Task brief: Write down each entry precisely as given.

Given records:

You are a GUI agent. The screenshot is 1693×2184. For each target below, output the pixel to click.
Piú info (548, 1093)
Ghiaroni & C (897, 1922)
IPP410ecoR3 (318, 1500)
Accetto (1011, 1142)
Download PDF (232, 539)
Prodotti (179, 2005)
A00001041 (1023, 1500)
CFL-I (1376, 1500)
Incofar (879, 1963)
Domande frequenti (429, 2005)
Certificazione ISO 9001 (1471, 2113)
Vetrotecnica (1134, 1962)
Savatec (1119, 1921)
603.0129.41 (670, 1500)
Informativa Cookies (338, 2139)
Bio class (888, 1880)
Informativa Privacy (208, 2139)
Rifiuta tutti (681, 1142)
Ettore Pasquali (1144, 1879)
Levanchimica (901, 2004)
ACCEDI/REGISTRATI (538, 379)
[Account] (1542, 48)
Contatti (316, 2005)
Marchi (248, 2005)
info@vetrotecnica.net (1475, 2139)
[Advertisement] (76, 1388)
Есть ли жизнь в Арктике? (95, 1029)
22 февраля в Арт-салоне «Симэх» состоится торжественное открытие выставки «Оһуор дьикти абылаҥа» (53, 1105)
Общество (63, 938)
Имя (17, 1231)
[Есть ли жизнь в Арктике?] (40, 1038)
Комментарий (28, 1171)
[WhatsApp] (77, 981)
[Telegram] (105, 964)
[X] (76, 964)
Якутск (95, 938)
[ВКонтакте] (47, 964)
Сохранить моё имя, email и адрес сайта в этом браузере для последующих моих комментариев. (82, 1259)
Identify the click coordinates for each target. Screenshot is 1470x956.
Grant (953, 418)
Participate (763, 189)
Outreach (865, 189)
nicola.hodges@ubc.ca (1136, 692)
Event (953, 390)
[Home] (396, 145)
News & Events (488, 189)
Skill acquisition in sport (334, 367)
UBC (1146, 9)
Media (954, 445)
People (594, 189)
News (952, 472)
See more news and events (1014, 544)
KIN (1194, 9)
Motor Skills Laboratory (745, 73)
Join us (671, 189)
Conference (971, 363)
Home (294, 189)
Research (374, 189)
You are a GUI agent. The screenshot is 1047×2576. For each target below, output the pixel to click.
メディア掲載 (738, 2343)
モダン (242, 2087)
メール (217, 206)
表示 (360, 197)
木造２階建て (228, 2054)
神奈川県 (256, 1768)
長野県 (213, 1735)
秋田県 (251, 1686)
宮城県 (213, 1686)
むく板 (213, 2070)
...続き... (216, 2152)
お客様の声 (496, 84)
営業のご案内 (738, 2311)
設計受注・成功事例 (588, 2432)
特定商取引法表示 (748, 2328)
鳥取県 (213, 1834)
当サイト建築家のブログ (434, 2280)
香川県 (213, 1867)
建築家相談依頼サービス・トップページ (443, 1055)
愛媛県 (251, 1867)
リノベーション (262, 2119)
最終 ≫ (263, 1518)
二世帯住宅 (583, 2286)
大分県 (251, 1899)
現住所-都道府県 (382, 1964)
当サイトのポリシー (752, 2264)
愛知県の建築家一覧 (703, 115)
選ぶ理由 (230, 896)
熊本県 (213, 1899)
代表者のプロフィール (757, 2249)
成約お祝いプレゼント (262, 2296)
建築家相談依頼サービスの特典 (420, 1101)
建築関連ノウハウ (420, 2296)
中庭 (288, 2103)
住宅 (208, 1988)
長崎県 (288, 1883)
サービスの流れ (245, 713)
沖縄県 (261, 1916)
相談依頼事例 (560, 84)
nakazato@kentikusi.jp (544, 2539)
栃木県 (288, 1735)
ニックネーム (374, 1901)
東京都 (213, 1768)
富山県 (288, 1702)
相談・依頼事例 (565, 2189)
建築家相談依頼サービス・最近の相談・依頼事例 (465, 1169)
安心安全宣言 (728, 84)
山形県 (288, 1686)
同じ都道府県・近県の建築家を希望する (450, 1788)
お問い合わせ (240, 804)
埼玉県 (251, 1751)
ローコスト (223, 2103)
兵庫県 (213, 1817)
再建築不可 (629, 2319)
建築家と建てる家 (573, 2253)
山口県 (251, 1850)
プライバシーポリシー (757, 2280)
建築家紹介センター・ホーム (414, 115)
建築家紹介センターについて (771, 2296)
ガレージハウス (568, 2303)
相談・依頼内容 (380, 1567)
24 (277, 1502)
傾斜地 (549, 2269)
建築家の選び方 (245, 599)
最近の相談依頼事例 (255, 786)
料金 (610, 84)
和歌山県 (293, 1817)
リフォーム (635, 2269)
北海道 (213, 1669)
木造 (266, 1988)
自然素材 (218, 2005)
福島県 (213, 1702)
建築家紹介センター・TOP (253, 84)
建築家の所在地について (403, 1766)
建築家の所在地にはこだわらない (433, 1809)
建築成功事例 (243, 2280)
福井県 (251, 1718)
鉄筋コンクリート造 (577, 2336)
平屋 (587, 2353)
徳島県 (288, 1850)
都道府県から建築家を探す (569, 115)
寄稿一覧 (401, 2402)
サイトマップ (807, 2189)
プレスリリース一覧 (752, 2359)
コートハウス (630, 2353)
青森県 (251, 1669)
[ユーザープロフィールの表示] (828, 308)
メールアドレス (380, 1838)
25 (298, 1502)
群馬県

Written response:
You are a GUI agent. The screenshot is 1693×2184. For each target below, output the pixel to click.
Piú info (548, 1093)
Ghiaroni & C (897, 1922)
IPP410ecoR3 (318, 1500)
Accetto (1011, 1142)
Download PDF (232, 539)
Prodotti (179, 2005)
A00001041 (1023, 1500)
CFL-I (1376, 1500)
Incofar (879, 1963)
Domande frequenti (429, 2005)
Certificazione ISO 9001 (1471, 2113)
Vetrotecnica (1134, 1962)
Savatec (1119, 1921)
603.0129.41 (670, 1500)
Informativa Cookies (338, 2139)
Bio class (888, 1880)
Informativa Privacy (208, 2139)
Rifiuta tutti (681, 1142)
Ettore Pasquali (1144, 1879)
Levanchimica (901, 2004)
ACCEDI/REGISTRATI (538, 379)
[Account] (1542, 48)
Contatti (316, 2005)
Marchi (248, 2005)
info@vetrotecnica.net (1475, 2139)
[Advertisement] (76, 1388)
Есть ли жизнь в Арктике? (95, 1029)
22 февраля в Арт-салоне «Симэх» состоится торжественное открытие выставки «Оһуор дьикти абылаҥа» (53, 1105)
Общество (63, 938)
Имя (17, 1231)
[Есть ли жизнь в Арктике?] (40, 1038)
Комментарий (28, 1171)
[WhatsApp] (77, 981)
[Telegram] (105, 964)
[X] (76, 964)
Якутск (95, 938)
[ВКонтакте] (47, 964)
Сохранить моё имя, email и адрес сайта в этом браузере для последующих моих комментариев. (82, 1259)
Identify the click coordinates for each target. Screenshot is 1470x956.
Grant (953, 418)
Participate (763, 189)
Outreach (865, 189)
nicola.hodges@ubc.ca (1136, 692)
Event (953, 390)
[Home] (396, 145)
News & Events (488, 189)
Skill acquisition in sport (334, 367)
UBC (1146, 9)
Media (954, 445)
People (594, 189)
News (952, 472)
See more news and events (1014, 544)
KIN (1194, 9)
Motor Skills Laboratory (745, 73)
Join us (671, 189)
Conference (971, 363)
Home (294, 189)
Research (374, 189)
You are a GUI agent. The screenshot is 1047×2576. For each target below, output the pixel to click.
メディア掲載 (738, 2343)
モダン (242, 2087)
メール (217, 206)
表示 (360, 197)
木造２階建て (228, 2054)
神奈川県 (256, 1768)
長野県 (213, 1735)
秋田県 (251, 1686)
宮城県 (213, 1686)
むく板 (213, 2070)
...続き... (216, 2152)
お客様の声 (496, 84)
営業のご案内 (738, 2311)
設計受注・成功事例 (588, 2432)
特定商取引法表示 (748, 2328)
鳥取県 (213, 1834)
当サイト建築家のブログ (434, 2280)
香川県 (213, 1867)
建築家相談依頼サービス・トップページ (443, 1055)
愛媛県 (251, 1867)
リノベーション (262, 2119)
最終 ≫ (263, 1518)
二世帯住宅 (583, 2286)
大分県 (251, 1899)
現住所-都道府県 (382, 1964)
当サイトのポリシー (752, 2264)
愛知県の建築家一覧 (703, 115)
選ぶ理由 (230, 896)
熊本県 (213, 1899)
代表者のプロフィール (757, 2249)
成約お祝いプレゼント (262, 2296)
建築家相談依頼サービスの特典 (420, 1101)
建築関連ノウハウ (420, 2296)
中庭 (288, 2103)
住宅 (208, 1988)
長崎県 (288, 1883)
サービスの流れ (245, 713)
沖縄県 (261, 1916)
相談依頼事例 (560, 84)
nakazato@kentikusi.jp (544, 2539)
栃木県 (288, 1735)
ニックネーム (374, 1901)
東京都 (213, 1768)
富山県 (288, 1702)
相談・依頼事例 (565, 2189)
建築家相談依頼サービス・最近の相談・依頼事例 (465, 1169)
安心安全宣言 (728, 84)
山形県 (288, 1686)
同じ都道府県・近県の建築家を希望する (450, 1788)
お問い合わせ (240, 804)
埼玉県 (251, 1751)
ローコスト (223, 2103)
兵庫県 (213, 1817)
再建築不可 (629, 2319)
建築家と建てる家 (573, 2253)
山口県 (251, 1850)
プライバシーポリシー (757, 2280)
建築家紹介センター・ホーム (414, 115)
建築家紹介センターについて (771, 2296)
ガレージハウス (568, 2303)
相談・依頼内容 (380, 1567)
24 (277, 1502)
傾斜地 (549, 2269)
建築家の選び方 (245, 599)
最近の相談依頼事例 (255, 786)
料金 (610, 84)
和歌山県 (293, 1817)
リフォーム (635, 2269)
北海道 (213, 1669)
木造 (266, 1988)
自然素材 (218, 2005)
福島県 (213, 1702)
建築家紹介センター・TOP (253, 84)
建築家の所在地について (403, 1766)
建築家の所在地にはこだわらない (433, 1809)
建築成功事例 (243, 2280)
福井県 (251, 1718)
鉄筋コンクリート造 (577, 2336)
平屋 (587, 2353)
徳島県 (288, 1850)
都道府県から建築家を探す (569, 115)
寄稿一覧 (401, 2402)
サイトマップ (807, 2189)
プレスリリース一覧 (752, 2359)
コートハウス (630, 2353)
青森県 (251, 1669)
[ユーザープロフィールの表示] (828, 308)
メールアドレス (380, 1838)
25 (298, 1502)
群馬県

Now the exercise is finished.